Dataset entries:
________
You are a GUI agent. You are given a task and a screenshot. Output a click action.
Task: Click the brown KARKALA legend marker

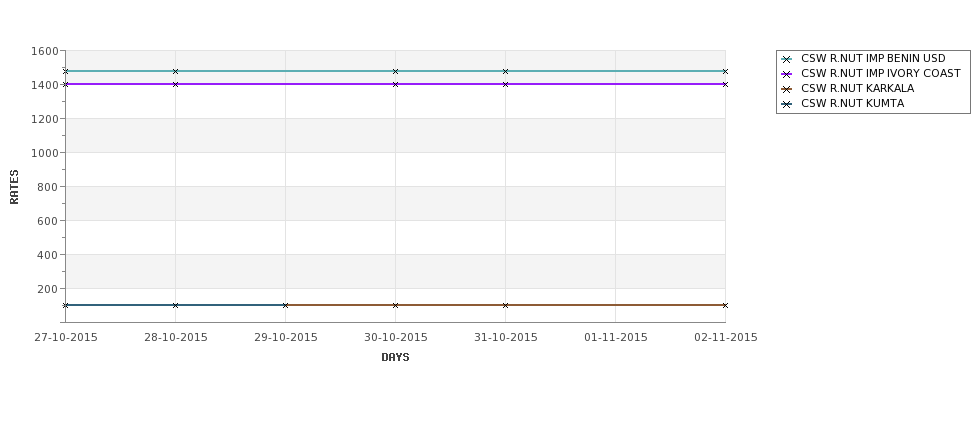click(786, 89)
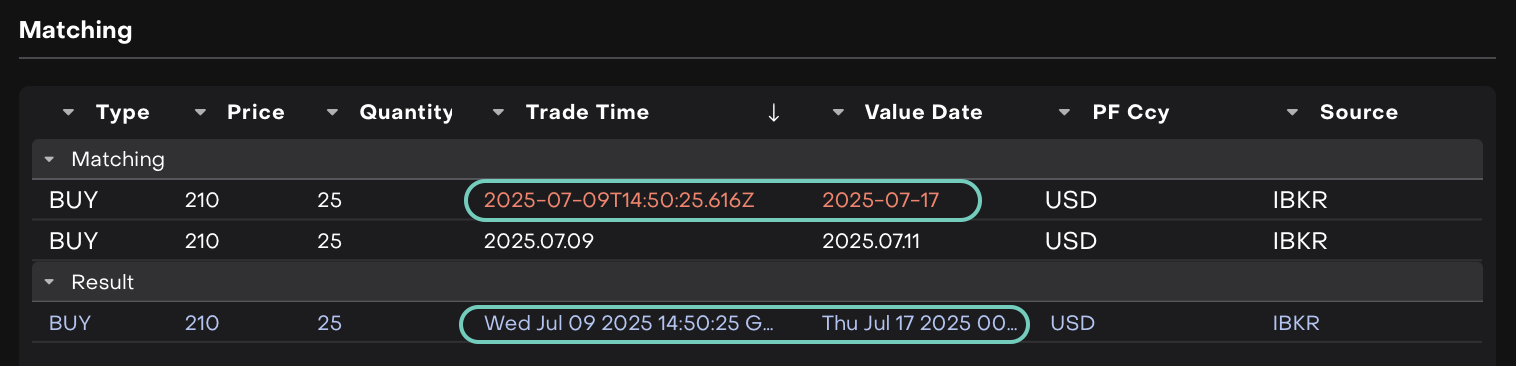Screen dimensions: 1516x366
Task: Select the BUY cell in Result row
Action: tap(70, 323)
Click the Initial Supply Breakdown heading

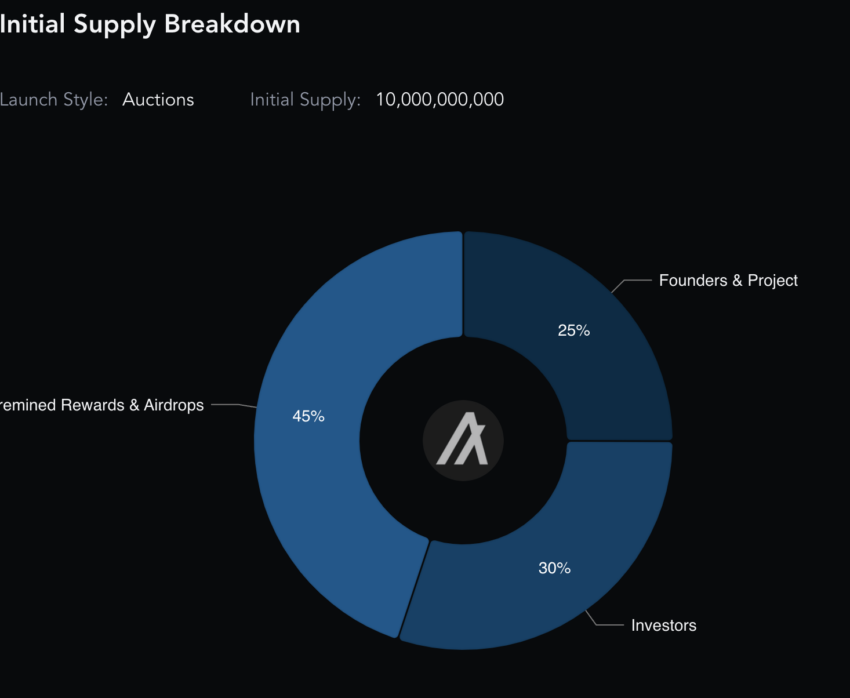click(150, 24)
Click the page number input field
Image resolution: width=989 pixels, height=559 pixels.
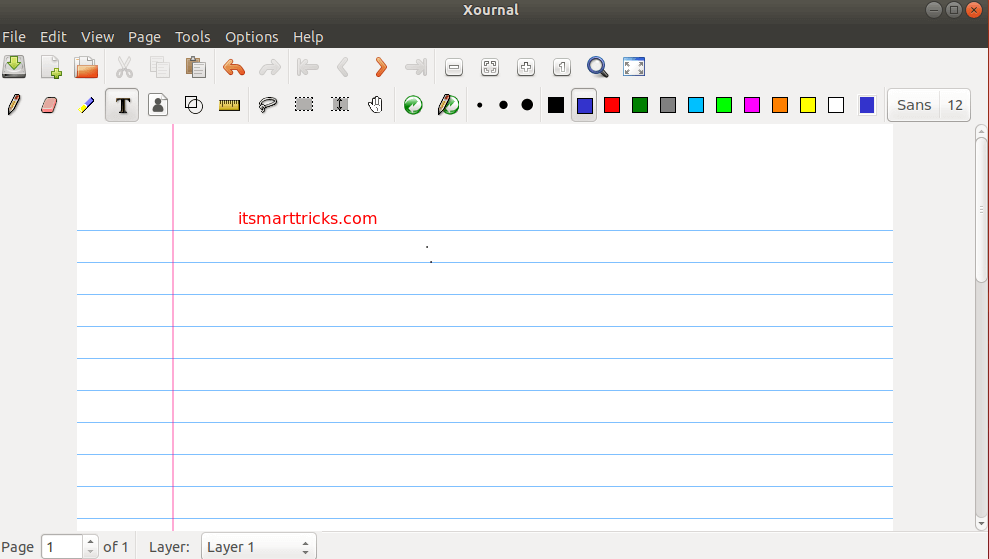pyautogui.click(x=62, y=547)
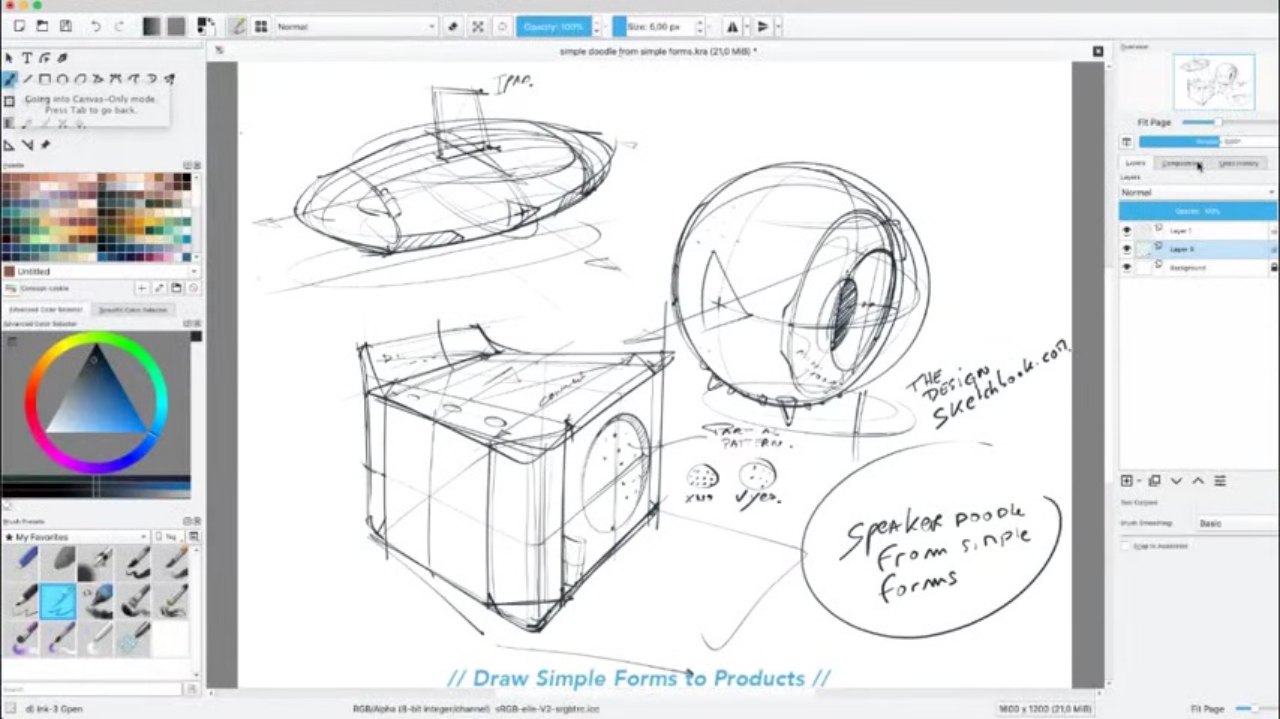Open the layer blend mode Normal dropdown
The width and height of the screenshot is (1280, 719).
click(1197, 192)
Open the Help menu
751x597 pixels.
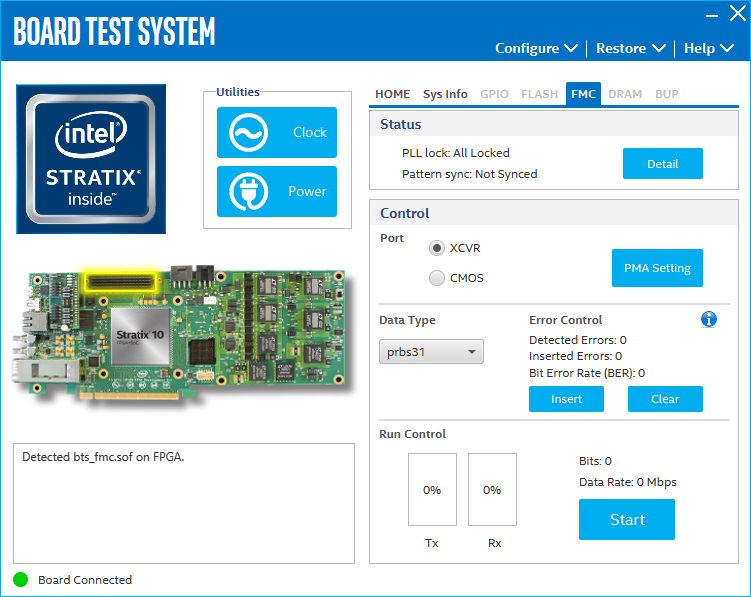708,48

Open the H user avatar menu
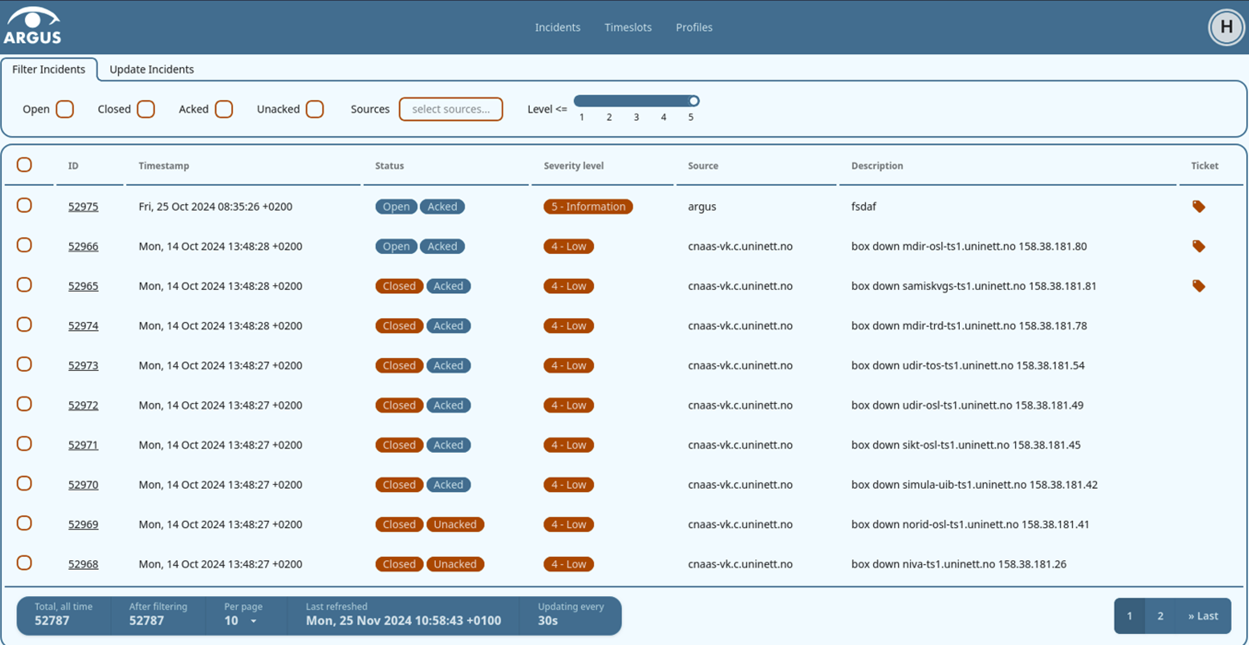[1226, 27]
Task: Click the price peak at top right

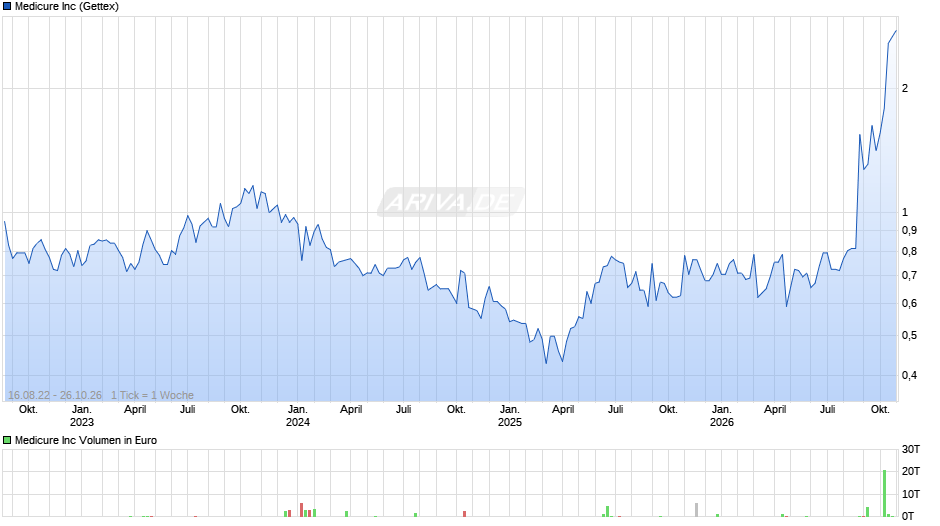Action: pyautogui.click(x=896, y=31)
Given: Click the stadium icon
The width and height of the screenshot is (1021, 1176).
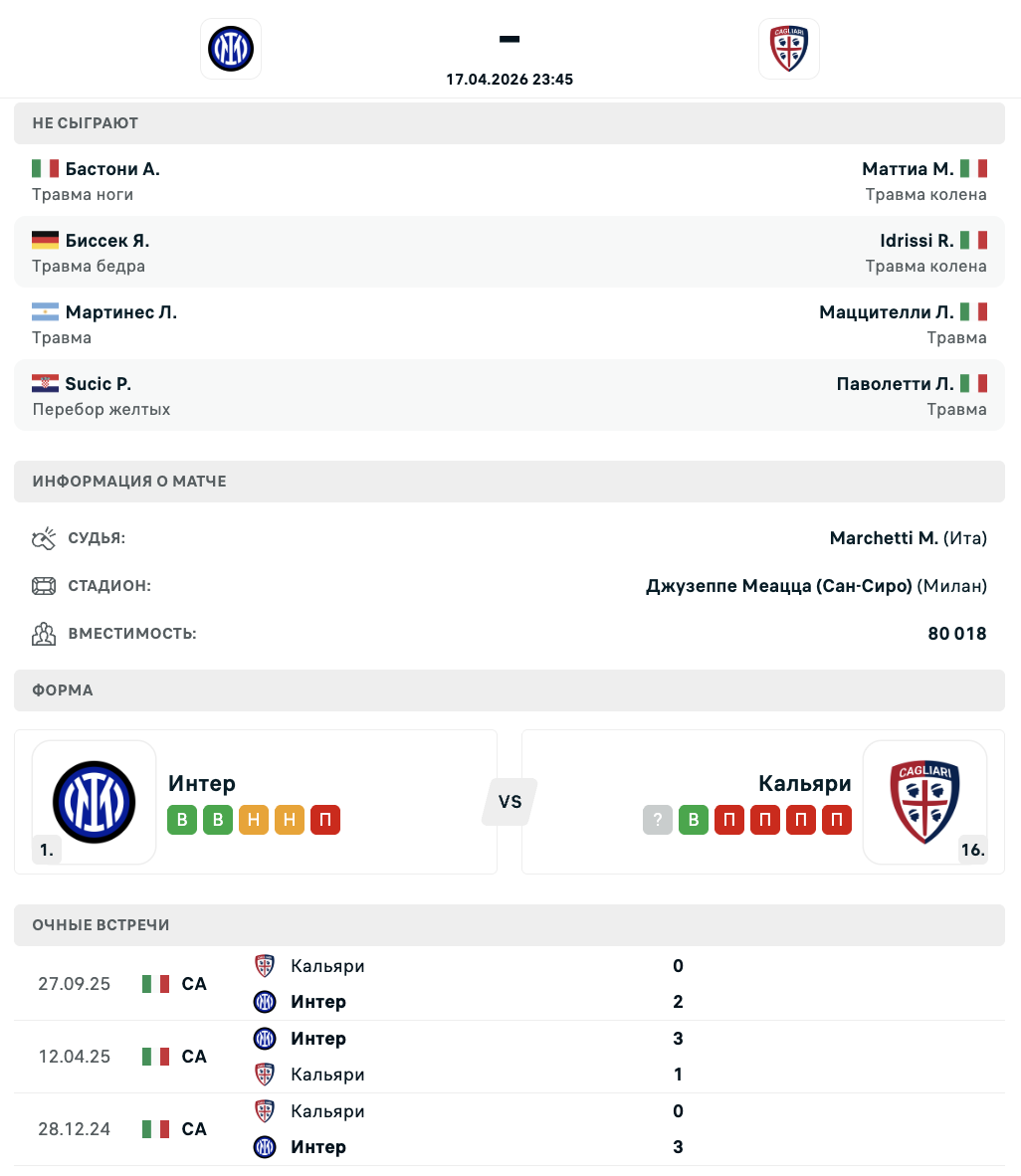Looking at the screenshot, I should [x=44, y=586].
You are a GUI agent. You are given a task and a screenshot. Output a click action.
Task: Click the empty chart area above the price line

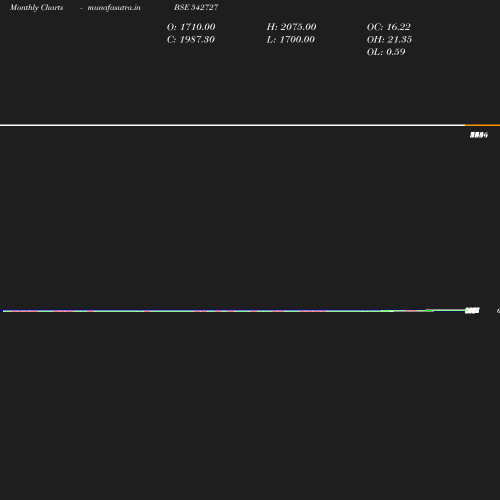[x=233, y=217]
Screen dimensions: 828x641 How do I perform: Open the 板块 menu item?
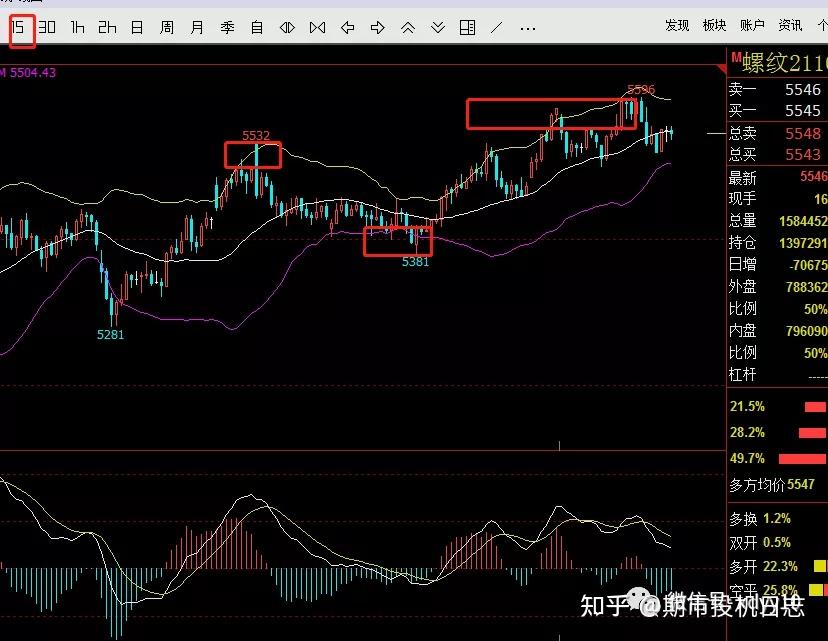point(714,25)
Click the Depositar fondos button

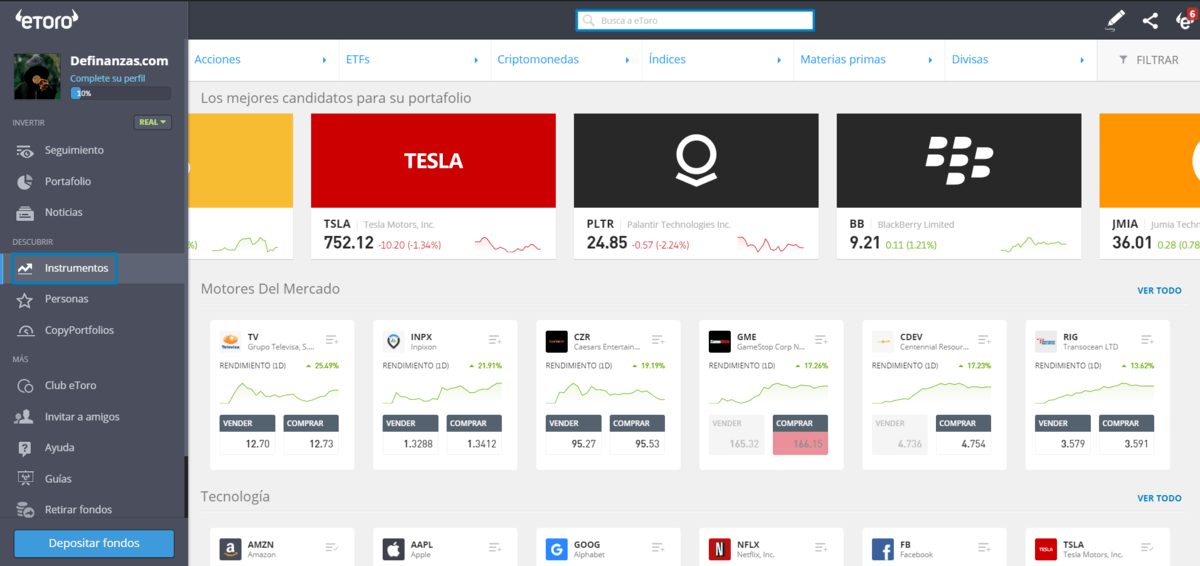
________
### ASSIGNMENT:
Your task is to restate word for word the lines from the one containing "Task: Click the price peak at top right" through the last line of the data, both ends included, with no pictures.

### WRITTEN SOLUTION:
Task: Click the price peak at top right

Action: pyautogui.click(x=896, y=31)
Given: Click the stadium icon
The width and height of the screenshot is (1021, 1176).
Looking at the screenshot, I should [x=44, y=586].
You are a GUI agent. You are given a task and a screenshot. Output a click action.
Task: Click the empty chart area above the price line

[x=233, y=217]
Screen dimensions: 828x641 How do I perform: Open the 板块 menu item?
point(714,25)
Click the Depositar fondos button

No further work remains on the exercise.